Please count the lines in the records below that contain the string "Task" and reply with only that number.
··········
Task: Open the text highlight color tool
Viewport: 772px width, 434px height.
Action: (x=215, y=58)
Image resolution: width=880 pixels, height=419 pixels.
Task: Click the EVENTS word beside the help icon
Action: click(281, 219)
··········
*COMPLETE RESPONSE:* 2